The low bushes of Kana (Commelina benghalensis) were very visible even from speeding cars, because of the attractive three-petalled blue flowers. There was a variant in purple which was also quite widespread. The flowers are large, petals can be half a centimeter in size. It seemed that a plant can either have blue or purple flowers, but they can grow quite close to each other. That makes me suspect that the colour is determined by genetics rather than soil.

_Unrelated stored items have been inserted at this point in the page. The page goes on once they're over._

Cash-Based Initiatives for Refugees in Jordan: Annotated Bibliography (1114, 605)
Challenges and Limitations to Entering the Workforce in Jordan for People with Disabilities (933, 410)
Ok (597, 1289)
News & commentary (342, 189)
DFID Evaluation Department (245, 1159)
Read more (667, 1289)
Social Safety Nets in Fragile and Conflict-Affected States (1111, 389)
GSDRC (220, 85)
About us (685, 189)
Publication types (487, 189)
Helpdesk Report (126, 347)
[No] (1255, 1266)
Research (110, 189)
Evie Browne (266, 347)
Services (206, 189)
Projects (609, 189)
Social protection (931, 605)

Thorny nightshade (Solanum virginianum), Kateli in Hindi, is again a plant that is common in most dry areas in India. I’ve seen it deep inside the Thar Desert as well. Here you see the five-petalled flower poking out from under a different bush. Kateli is a spreading herb, and this particular plant was spread along the ground below this other bush. You can see it flowering around the year, except in the monsoon months.

Perhaps the commonest tree that I saw was the Khair (Senegalia catechu). It happened to be in flower. It is a typical mimosa, with the feathery leaves (called pinnate by botanists), flowers with wire-like petals, and thin gnarly trunks. They grew up to a man’s height, and spread out thorny branches which were exactly at the wrong height for me. if you add the Kair (Capparis decidua, bare caper), which I’ve written about earlier, I think I’ve listed the most widespread plants which I noticed in this area.